Because five years ago this week, their son Lyndon was born seven weeks early in a difficult delivery.
On Black Friday, he will celebrate his fifth birthday.
"I was [always] thankful for family, friends, different things in our life with work and our businesses," David Collings says. "Now, it's an even deeper thankfulness that I have."
Years before Lyndon arrived, Heather, then in her twenties, was diagnosed with and treated for a heart rhythm disorder known as supraventricular tachycardia.
It meant that in 2018 when the Collings learned they were pregnant, Heather was considered a higher-risk patient.
But, the Collings say things went smoothly, at least for the first seven months.
"My pregnancy was easy," Heather Collings remembers. "Hardly any morning sickness. I had just had a great pregnancy. I loved being pregnant."
On the Monday before Thanksgiving 2018, the Collings went in for a routine checkup.
"My blood pressure was a little high at the beginning of the visit," Heather says. "It continued to increase throughout the visit."
Her blood pressure got so high, her doctor sent Collings for tests at Tanner Medical Center, where she was hospitalized with severe preeclampsia, a blood pressure disorder during pregnancy.
Heather's obstetrician and gynecologist, Dr. Amy Goss of Tanner Healthcare for Women, says preeclampsia can present risks for both mom and her baby.
Heather's blood pressure, Dr. Goss says, was extremely high and they were unable to bring it down.
"It can carry a lot of risks for the mom," she says. "It can increase the risk of eclampsia, which is when the mom develops seizures, the risk of stroke, heart attack, and ultimately can increase the risk of maternal death."

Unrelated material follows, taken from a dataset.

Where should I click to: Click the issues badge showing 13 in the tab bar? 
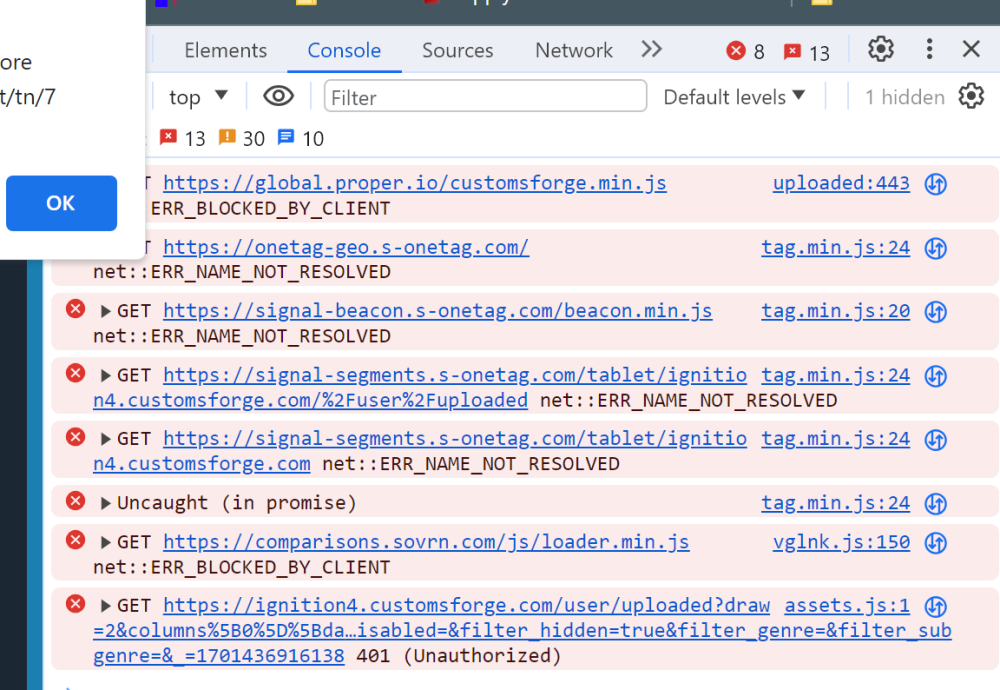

Heather Collings says she was terrified.
"I never had the thought of, ‘Am I going to make it? Is he going to make it,’" she says. "Those thoughts never crossed my mind because I was just living it, doing what I had to do. But just the unknown of what to expect [was frightening]."
Heather would spend the next 12 days in the hospital.
"I left the hospital to grab a suitcase that first night, and I think I was home for 10 minutes, and Heather's mom called and was like, 'She needs you back,'" David Collings remembers.
Heather was given two rounds of magnesium sulfate to try to lower her blood pressure.
"The gist of it is they were trying to ensure that I did not have a stroke because my blood pressure was so high," she says. "So, going through that, your brain's super foggy. I was super sick. I couldn't get out of the bed. I could barely lift my arms."
"We had to get through it," her husband says. "We didn't have any other option."
Induced on Wednesday, Heather spent Thanksgiving in labor with Dr. Goss by her side.
Lyndon was born on Black Friday.
In the NICU, he was impossibly tiny, but healthy.
Later, Heather Collings says, she started to realized how common preeclampsia is.
"So many people have had it that I've come in contact with, that I had no idea even had it that I was friends with," she says.
Lyndon (Photo submitted by family)
This Thanksgiving, the Collings say, they will be celebrating Lyndon, and remembering the week that changed their lives.
"When you think about what you're thankful for, you don't really think of life as what you're thankful for," Heather Collings says. "And, that's what I'm thankful for, is just being able to be here and live the life that I do live, with the family that I do have, with my husband, with our dog, and with our son that came into [our lives] during this season."